__CONSIGNE A__.
Répondez aux questions suivantes d'après l'essai de la Porsche 718 Spyder RS.
(i) Quel modèle apparaît sur la première diapo de la présentation presse ?
(ii) Combien pèse la capote du Spyder RS ?
(iii) À quel régime le moteur du Spyder RS atteint-il sa zone rouge ?
__CONSIGNE B__.
Reprenez l'essai de la Porsche 718 Spyder RS juste après sa dernière phrase et poursuivez-en le texte.

__EXTRAIT CHOISI__.
——

Essai - Porsche 718 Spyder RS : un dernier (thermique) pour la route...
Après lui, c’est fini : le remplaçant de la gamme 718 ne s’alimentera plus de sans-plomb mais basculera vers le tout-électrique. Le Porsche Spyder RS nous prépare-t-il à ce changement vertueux ? Pas vraiment et, même sous la pluie allemande, impossible de ne pas vouloir s’en resservir une bonne rasade...
La première diapo de la présentation presse fait vibrer la corde
nostalgique. Une Porsche 550 Spyder (1953), à la symétrie quasi
parfaite, me ferait presque regretter d’être né avec le Club
Dorothée. Le Spyder RS contemporain, lui, est la version la plus
ultime des 718 découvrables.
Côtoyant les lombaires, le moteur 4 litres venu de la 911
GT3 Cup. Un demi-millier de chevaux : ça devrait suffire. Chez
Porsche, RS (pour RennSport) est synonyme de chasse aux kilos. Dans
le cas du roadster rouge, Zuffenhausen n’y va pas avec le dos de la
cuillère.
Avec le pack Weissach et les jantes en magnésium optionnelles, le
Spyder RS serait 5 kg plus léger que le Cayman GT4 éponyme. Et si
on confronte sa fiche technique à celle du Spyder « tout court »,
l’écart grimpe à 40 kg. Sur le Boxster de base, la capote, qui est
électrique, pèse 34,8 kg. Sur le Spyder, elle est déjà 8,7 kg moins
lourde.
Sur le RS, le couvre-chef avoue 18,3 kg, soit quasiment deux fois
moins que la valeur initiale. Le Spyder RS récupère aussi le bloc
atmosphérique de la 911 GT3, une première pour les 718
découvrables. Mais le Spyder tout court, me direz-vous ? En fait,
sa cylindrée est identique, mais là s’arrête la similitude.
Le 4 litres du Spyder est en réalité le 3 litres des 992 réalésé
auquel la paire des turbos est partie conter fleurette sous
d’autres cieux. Celui du RS, lui, dérive de la compétition et cela
se sent tout de suite. Il faut une dose de témérité pour attraper
la zone rouge à 9 000 tr/mn.
Il faut avoir le cuir bien tanné pour ne pas frémir à mesure que le
compte-tours, avec une certaine inertie, poursuit son ascension.
Privé de suralimentation (fort heureusement), ce moteur ne déborde
pas de vigueur mais il incite à le cravacher sans cesse. Pour notre
plus grand plaisir. Et celui du pompiste...
A l’heure où l’automatisation automobile bat son plein, s’inviter à
bord du RS devient un voyage dans le passé. La cartographie désuète
du GPS témoigne du remplacement prochain de cette gamme 718 par, on le sait déjà,
un duo coupé/cabriolet 100 % électrique. L’infographie y sera plus
jolie, la polyvalence encore meilleure, même si, tout RS qu’il est,
le Spyder conserve ses très pratiques deux grandes soutes à
bagages.

——

__DONNÉES FOURNIES__.
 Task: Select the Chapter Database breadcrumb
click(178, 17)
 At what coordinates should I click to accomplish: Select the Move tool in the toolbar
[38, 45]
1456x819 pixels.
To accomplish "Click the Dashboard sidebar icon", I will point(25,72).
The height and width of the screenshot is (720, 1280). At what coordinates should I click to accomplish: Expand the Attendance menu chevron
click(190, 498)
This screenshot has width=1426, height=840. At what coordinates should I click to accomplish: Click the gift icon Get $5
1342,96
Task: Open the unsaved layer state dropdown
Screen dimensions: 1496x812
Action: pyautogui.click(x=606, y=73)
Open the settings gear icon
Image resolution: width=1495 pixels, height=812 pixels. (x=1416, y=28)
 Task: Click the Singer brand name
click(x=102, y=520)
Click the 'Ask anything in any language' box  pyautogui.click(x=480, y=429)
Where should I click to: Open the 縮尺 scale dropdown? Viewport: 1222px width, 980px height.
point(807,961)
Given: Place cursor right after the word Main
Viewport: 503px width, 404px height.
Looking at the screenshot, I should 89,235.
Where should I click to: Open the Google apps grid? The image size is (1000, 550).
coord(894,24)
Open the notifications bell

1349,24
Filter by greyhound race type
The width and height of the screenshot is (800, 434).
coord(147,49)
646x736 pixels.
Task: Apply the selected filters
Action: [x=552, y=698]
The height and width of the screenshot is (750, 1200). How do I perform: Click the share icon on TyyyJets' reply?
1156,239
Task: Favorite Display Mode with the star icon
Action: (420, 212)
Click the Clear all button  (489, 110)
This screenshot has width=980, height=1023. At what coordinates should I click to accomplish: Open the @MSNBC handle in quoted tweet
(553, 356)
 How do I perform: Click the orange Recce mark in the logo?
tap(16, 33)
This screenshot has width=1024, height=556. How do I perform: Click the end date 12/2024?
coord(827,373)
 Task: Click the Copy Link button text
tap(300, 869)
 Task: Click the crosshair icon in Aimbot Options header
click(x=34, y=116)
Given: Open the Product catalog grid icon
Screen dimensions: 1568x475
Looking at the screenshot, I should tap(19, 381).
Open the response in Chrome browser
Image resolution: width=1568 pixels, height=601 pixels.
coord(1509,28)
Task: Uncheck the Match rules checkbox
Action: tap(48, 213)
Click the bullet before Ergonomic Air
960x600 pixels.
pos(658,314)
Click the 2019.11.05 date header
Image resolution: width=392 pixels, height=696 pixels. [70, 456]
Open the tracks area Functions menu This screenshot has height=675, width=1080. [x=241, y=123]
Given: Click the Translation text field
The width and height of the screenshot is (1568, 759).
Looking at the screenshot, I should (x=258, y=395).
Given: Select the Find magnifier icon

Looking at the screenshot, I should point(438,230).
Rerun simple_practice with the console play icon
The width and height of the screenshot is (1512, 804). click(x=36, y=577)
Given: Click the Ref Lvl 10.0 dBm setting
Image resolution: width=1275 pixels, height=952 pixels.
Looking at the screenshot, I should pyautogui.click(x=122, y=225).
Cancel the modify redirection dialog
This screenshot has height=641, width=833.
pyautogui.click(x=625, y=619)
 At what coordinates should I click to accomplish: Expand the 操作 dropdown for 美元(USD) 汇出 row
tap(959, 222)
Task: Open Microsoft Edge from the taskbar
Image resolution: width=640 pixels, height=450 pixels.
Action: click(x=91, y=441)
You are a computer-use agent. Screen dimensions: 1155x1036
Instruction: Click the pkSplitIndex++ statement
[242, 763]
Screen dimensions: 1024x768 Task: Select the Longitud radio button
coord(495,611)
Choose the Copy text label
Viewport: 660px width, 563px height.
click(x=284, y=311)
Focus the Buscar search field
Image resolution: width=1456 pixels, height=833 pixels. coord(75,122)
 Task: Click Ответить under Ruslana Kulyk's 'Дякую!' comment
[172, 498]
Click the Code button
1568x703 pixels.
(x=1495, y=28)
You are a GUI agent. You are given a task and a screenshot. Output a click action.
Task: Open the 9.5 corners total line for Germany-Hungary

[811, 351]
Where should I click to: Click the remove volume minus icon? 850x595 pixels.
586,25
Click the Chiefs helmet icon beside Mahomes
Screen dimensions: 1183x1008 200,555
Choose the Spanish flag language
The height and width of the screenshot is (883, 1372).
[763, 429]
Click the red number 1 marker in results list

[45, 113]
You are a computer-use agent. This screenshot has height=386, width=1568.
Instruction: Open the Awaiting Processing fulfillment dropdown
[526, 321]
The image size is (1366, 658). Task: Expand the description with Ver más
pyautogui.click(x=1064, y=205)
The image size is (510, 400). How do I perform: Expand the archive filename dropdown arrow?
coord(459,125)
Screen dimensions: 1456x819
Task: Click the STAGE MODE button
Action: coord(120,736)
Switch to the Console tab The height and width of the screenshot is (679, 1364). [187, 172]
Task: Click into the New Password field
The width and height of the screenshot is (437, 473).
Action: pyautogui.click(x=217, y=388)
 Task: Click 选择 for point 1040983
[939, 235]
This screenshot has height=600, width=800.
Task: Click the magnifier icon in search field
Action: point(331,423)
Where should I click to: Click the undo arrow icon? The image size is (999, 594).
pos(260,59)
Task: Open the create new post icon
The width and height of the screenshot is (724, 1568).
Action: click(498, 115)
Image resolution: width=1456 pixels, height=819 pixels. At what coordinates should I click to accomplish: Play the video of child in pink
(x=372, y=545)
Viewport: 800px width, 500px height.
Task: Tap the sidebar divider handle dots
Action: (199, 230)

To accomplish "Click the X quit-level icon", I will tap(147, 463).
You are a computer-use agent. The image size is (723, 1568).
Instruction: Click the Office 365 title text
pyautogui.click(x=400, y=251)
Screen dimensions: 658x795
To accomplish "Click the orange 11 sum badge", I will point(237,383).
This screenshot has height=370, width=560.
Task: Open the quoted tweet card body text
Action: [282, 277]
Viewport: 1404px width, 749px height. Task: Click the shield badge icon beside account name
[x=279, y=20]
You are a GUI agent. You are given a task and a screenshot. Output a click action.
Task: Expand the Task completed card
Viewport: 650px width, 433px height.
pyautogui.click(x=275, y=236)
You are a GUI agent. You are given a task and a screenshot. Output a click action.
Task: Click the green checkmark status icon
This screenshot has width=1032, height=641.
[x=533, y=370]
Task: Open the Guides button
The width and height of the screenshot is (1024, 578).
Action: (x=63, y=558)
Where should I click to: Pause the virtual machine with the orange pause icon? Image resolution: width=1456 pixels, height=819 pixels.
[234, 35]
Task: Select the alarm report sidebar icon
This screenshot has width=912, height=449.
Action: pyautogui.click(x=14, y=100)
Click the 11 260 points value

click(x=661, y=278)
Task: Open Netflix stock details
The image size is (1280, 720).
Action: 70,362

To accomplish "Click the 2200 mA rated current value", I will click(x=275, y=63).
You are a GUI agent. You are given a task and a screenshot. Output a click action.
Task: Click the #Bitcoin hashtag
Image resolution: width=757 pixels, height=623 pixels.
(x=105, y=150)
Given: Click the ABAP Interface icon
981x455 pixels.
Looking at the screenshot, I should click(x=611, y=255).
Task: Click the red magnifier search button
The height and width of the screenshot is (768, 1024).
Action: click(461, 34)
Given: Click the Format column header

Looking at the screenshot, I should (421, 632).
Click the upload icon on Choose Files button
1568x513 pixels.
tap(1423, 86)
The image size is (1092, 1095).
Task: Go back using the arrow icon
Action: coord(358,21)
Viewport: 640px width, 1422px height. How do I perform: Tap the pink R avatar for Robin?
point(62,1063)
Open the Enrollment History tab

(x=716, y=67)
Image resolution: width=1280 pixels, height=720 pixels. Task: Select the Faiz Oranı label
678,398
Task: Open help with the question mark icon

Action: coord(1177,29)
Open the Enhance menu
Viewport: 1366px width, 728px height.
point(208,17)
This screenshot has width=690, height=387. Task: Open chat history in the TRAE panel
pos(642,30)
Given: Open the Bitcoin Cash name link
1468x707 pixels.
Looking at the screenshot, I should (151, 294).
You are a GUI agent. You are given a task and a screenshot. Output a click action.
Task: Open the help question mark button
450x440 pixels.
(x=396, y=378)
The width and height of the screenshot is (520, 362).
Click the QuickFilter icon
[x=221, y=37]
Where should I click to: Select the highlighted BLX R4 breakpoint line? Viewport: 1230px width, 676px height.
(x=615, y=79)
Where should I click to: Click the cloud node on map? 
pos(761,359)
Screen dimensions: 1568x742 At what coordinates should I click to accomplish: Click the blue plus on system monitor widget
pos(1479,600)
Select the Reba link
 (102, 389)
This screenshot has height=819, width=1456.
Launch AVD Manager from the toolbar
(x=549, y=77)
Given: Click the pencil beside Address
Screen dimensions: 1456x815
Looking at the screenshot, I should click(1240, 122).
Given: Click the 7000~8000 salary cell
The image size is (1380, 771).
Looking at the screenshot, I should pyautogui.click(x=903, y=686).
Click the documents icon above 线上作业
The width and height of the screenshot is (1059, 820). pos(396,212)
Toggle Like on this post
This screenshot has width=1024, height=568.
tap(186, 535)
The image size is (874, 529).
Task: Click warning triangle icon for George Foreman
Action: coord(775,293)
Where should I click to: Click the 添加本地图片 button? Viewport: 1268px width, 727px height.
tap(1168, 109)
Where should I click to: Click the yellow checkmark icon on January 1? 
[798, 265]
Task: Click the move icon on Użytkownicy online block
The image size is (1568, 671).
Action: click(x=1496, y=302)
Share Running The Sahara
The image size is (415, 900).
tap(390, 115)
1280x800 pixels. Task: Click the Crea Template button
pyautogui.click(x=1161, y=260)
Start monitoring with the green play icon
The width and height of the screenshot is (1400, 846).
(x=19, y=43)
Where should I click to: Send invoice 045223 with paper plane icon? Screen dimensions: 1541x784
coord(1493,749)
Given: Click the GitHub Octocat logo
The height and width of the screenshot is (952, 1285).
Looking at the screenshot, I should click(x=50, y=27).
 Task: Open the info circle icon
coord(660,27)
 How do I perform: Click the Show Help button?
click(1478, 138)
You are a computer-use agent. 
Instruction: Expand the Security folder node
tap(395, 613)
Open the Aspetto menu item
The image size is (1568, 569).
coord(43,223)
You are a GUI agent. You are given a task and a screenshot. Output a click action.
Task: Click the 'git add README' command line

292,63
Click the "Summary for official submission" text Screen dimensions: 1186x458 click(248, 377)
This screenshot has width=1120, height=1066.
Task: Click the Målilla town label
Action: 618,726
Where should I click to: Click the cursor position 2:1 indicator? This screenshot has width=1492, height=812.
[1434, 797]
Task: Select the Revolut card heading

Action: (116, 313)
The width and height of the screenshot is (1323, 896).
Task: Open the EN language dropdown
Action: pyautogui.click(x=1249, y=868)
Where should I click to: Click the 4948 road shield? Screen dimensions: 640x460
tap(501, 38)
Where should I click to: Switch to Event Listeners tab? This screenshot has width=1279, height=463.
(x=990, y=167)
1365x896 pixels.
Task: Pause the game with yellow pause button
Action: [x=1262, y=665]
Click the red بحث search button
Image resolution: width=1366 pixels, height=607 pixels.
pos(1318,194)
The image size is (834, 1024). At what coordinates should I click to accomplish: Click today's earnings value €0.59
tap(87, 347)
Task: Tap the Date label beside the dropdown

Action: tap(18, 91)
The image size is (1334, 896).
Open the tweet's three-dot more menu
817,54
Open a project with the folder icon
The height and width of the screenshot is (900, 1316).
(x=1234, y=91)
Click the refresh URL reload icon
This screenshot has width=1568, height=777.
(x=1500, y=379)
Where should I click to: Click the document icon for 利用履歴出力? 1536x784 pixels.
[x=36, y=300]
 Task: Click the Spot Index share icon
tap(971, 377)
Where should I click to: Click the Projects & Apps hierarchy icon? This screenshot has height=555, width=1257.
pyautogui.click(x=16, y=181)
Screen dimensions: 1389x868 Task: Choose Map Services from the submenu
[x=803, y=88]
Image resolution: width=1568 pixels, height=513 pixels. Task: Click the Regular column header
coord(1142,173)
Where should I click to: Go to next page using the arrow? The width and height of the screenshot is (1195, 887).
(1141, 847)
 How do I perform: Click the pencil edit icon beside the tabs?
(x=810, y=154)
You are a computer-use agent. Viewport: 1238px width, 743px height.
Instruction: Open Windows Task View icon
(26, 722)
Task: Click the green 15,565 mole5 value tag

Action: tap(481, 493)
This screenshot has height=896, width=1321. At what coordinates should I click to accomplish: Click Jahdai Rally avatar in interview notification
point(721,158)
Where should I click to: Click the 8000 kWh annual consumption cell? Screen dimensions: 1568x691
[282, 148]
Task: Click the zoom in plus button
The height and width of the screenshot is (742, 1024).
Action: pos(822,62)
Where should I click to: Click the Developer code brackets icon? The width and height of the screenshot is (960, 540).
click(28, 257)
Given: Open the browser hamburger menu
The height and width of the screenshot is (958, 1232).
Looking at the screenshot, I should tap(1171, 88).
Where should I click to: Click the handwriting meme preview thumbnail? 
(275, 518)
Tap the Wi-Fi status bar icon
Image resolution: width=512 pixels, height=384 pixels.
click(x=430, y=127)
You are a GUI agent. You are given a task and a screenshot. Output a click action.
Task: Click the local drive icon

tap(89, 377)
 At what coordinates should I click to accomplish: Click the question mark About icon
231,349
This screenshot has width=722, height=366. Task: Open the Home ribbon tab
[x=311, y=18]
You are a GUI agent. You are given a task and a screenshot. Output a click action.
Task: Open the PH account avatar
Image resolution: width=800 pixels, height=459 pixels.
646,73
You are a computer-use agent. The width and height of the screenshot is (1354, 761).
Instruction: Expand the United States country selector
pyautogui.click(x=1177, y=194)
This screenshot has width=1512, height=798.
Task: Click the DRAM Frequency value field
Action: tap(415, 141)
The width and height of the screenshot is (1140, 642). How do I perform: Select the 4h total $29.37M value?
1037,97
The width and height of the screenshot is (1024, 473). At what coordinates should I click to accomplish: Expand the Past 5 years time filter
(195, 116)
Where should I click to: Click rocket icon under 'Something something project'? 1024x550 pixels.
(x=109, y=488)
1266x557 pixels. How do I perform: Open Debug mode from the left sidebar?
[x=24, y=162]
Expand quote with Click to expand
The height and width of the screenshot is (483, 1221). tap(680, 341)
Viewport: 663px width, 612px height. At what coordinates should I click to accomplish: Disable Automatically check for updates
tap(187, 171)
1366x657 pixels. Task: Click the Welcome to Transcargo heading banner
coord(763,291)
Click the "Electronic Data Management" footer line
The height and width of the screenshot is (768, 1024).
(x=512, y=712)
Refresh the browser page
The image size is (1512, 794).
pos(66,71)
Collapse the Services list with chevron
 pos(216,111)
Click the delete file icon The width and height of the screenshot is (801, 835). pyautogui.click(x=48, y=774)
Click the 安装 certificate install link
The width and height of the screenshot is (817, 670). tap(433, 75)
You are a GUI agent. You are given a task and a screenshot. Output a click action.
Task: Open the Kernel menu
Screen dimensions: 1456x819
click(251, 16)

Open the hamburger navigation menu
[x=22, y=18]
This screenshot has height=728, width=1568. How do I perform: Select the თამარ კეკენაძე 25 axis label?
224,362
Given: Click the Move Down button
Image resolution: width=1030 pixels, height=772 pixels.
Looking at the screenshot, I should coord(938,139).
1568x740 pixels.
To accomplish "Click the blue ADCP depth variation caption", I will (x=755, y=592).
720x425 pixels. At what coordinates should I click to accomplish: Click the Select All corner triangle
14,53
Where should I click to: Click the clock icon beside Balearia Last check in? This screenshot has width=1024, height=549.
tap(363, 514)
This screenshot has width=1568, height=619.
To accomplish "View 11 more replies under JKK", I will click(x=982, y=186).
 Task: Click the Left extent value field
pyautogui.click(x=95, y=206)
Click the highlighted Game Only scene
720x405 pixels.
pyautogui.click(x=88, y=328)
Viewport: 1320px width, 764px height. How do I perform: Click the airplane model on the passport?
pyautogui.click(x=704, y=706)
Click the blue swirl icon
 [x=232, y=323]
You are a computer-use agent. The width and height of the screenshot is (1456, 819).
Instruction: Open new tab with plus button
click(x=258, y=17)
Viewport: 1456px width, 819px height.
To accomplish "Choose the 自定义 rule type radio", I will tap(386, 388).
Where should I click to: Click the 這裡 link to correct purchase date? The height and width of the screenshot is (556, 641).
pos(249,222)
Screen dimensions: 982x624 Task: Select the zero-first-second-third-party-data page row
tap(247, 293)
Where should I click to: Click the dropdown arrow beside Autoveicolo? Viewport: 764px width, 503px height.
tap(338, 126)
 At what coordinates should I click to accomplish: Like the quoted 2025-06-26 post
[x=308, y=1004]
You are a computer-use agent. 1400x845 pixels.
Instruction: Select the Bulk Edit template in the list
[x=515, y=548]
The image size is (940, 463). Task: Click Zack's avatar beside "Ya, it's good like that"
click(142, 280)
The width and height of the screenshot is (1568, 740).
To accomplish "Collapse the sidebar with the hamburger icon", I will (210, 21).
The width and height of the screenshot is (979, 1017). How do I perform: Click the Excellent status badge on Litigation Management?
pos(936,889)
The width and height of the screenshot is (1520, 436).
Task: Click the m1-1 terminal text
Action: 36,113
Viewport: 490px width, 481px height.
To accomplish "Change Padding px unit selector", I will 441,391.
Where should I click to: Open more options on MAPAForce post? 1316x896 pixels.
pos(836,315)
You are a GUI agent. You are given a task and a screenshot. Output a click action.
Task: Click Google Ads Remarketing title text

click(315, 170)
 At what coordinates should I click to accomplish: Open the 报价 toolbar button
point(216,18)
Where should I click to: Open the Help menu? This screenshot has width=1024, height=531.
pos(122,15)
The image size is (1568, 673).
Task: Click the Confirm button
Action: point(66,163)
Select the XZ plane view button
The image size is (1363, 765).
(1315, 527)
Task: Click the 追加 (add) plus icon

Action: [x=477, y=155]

——

__RÉPONSE A__.
(i) Une Porsche 550 Spyder de 1953.
(ii) Elle pèse 18,3 kg.
(iii) À 9 000 tr/mn.

__RÉPONSE B__.
Les sièges en carbone (monocoques) sont quasi parfaits, bien moins
fermes que la finesse de leur dossier laissait croire. Pour
décapoter ou recapoter, il faut le mode d’emploi, de la patience,
ne pas tourner trop vite les pages de la notice et de nouveau
(beaucoup) de patience.
Après avoir déclipsé les ancrages de capote près du double bossage
et désolidarisé la custode arrière, il convient de déverrouiller
une poignée commandant le tendeur à l’arrière. On saute à nouveau
dans l’habitacle pour libérer la gâchette entre les deux
pare-soleil avant de rouler la capote. Ce traversin de fortune
prend alors place derrière les appuie-tête.
Certains propriétaires râleront peut-être face à cette gymnastique
qui suppose de ne pas brûler les étapes sous peine de se retrouver
trempé par une pluie inattendue. Nous l’avons hélas vécu, mais
plutôt que de pester contre le Spyder RS, nous avons préféré y voir
une expérience de conduite.
Porsche 718 Spyder RS : le chant du six
Il y a sur le marché des cabriolets bien plus pratiques, mieux
insonorisés, plus polyvalents que ce Spyder RS. Mais aucun, à notre
connaissance, ne pousse le curseur de la sportivité à ce niveau. On
me rétorquera Caterham. Je répondrai extase mécanique car si la
Seven est encore plus spartiate, elle ne peut lutter si on se
focalise sur le chapitre moteur.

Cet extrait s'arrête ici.